> [TRECHO DO TEXTO]:

━━━

Bienal das imagens de guerra: no alto e acima,

Etelastik”, instalação multimídia de Zehra Dogän

que lança o visitante no confronto diante dos tanques.

Também acima, os curadores da Bienal de Pontevedra

na cerimônia de abertura da edição 2025 do evento.


Abaixo, "Resiliência", escultura da artista do

Paquistão, 
Wardha Shabbir, com um imenso coração

de onde brotam folhas e flores, tudo revestido por resina

com tonalidade vermelho sangue. Também abaixo,

fotografia de cena de 
“Fora de Si”, performance de

dança e artes cênicas de Nuria Sotelo e Luz Arcas;

e “Labola”espetáculo de O Ribot, premiado em 2021

com o Leão de Ouro na Bienal de
Dança de Veneza.

Todas as imagens
reproduzidas abaixo fazem

parte do catálogo on-line da Bienal de Pontevedra,

exceto quando indicado nas respectivas legendas






                        
 






O imprevisível presencial


Entre as diversas instalações com suportes audiovisuais e multimídia, o imprevisível também é marcante nas obras de Rosalind Nashashibi, artista da diáspora da Palestina, que resgata cenas da Faixa de Gaza que desapareceram com o massacre genocida praticado diariamente pelas forças invasoras e terroristas de Israel contra tudo e contra todos: crianças que brincam, pessoas e cavalos que se banham nas águas do mar, jardins e bosques de oliveiras que o bombardeio incessante dos iraelenses transformam em ruínas e corpos destroçados. São imagens que gritam, em sua aparente simplicidade e sua beleza tão vulnerável. Visitantes também têm a experiência presencial de olhar as fotografias que Robert Capa registrou na Guerra Civil da Espanha – e por coincidência algumas das ampliações estão realmente próximas dos pontos geográficos em que foram fotografadas pelo mais célebre dos fotógrafos de guerras e por outros fotojornalistas que fizeram história.

Ainda que entre as obras e artistas da bienal esteja indicado um consenso inequívoco sobre o genocídio praticado por Israel contra o povo palestino, o tema “Volver a ser humanos – Ante el dolor de los demás” também cria um paradoxo com uma emblemática citação do alemão Theodor Adorno, que sempre retorna quando o debate aborda a guerra em interface com a arte e a literatura. Adorno argumentou, em 1949, que “escrever um poema depois de Auschwitz é um ato bárbaro” – no ensaio “Crítica da Cultura e Sociedade” (publicado no Brasil em 2002 no livro “Indústria cultural e sociedade”, pela editora Paz e Terra). A afirmação retornaria em outros textos em que o filósofo contextualiza sua máxima com a advertência de que ele não pretendia que se deixasse de escrever poesia, mas sim que a arte após o Holocausto não podia mais ser ingênua ou indiferente à barbárie ocorrida, sendo necessário que a própria arte refletisse sobre a catástrofe. A ironia do destino é que agora, décadas depois do Holocausto, são os judeus no comando do Estado de Israel que usam do imenso poderio militar para cometer o horror dos massacres e do genocídio contra os palestinos, um povo que não tem exércitos.

━━━

> [LINHAS APRESENTADAS]:

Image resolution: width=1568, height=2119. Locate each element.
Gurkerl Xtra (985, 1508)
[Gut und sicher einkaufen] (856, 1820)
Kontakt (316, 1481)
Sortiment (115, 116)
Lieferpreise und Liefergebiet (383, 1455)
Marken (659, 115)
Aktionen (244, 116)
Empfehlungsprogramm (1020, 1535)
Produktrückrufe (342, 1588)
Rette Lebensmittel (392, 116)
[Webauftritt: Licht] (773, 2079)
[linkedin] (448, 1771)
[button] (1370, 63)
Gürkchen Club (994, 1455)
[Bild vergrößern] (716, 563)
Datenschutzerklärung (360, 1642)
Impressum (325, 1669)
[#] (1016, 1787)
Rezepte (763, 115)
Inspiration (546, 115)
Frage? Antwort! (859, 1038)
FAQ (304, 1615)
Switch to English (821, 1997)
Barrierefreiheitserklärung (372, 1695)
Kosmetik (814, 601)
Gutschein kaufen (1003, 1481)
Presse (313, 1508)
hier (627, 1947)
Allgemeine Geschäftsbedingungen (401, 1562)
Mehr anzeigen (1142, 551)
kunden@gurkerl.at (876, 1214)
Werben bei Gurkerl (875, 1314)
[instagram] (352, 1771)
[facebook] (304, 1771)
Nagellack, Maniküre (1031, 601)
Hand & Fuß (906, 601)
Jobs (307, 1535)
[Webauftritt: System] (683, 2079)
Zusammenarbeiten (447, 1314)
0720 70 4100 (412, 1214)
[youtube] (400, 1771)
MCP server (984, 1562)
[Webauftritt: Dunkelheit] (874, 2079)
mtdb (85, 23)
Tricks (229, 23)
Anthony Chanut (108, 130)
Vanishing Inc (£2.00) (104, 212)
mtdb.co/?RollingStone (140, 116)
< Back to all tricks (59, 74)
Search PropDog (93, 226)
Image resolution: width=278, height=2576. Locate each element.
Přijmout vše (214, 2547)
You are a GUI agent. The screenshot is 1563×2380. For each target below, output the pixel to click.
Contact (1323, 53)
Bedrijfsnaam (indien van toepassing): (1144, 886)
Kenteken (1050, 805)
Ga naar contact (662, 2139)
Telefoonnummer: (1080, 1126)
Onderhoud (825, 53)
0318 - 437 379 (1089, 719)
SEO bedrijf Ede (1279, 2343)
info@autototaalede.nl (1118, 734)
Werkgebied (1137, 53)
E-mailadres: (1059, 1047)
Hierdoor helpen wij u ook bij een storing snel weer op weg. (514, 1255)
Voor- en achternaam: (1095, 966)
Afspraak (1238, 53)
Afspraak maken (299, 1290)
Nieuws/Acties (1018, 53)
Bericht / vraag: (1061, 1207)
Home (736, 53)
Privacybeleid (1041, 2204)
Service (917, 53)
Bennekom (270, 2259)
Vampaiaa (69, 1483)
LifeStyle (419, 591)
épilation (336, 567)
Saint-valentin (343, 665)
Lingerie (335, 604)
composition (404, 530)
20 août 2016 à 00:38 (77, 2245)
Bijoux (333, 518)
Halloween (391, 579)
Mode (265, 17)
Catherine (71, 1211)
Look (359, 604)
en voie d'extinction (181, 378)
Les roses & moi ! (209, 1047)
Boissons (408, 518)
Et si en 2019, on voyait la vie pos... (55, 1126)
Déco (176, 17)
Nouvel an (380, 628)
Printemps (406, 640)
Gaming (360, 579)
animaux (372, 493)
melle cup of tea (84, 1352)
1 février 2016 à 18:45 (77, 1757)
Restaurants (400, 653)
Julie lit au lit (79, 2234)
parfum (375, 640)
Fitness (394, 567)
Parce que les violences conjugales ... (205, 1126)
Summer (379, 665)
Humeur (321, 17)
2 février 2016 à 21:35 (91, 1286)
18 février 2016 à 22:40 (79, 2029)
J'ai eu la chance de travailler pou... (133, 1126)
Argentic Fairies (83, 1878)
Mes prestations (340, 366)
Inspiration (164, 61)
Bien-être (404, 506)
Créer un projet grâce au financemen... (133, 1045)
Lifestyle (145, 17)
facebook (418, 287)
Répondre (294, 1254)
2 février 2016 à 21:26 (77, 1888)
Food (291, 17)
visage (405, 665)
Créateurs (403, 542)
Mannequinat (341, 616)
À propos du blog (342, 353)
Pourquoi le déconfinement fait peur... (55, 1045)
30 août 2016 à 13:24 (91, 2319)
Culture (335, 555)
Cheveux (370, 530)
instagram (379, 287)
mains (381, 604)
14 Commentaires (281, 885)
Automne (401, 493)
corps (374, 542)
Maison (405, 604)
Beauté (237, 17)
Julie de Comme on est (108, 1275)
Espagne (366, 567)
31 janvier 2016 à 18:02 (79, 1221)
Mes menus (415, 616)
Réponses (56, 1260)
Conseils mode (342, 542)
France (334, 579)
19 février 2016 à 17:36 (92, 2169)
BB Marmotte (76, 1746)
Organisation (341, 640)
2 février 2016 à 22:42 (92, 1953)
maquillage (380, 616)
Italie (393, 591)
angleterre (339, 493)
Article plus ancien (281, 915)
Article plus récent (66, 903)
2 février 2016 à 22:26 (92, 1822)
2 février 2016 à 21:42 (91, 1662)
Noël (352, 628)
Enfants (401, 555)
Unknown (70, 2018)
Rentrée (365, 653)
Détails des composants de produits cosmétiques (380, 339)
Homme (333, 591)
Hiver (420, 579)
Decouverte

━━━

> [DESCRIÇÃO DO EXERCÍCIO]:
Reproduza sem nenhuma alteração a parte do texto sobre a Bienal de Pontevedra que vai de “com tonalidade vermelho” até “Dança de Veneza.”, incluindo este último.

> [RESPOSTA ESCRITA]:
com tonalidade vermelho sangue. Também abaixo,

fotografia de cena de 
“Fora de Si”, performance de

dança e artes cênicas de Nuria Sotelo e Luz Arcas;

e “Labola”espetáculo de O Ribot, premiado em 2021

com o Leão de Ouro na Bienal de
Dança de Veneza.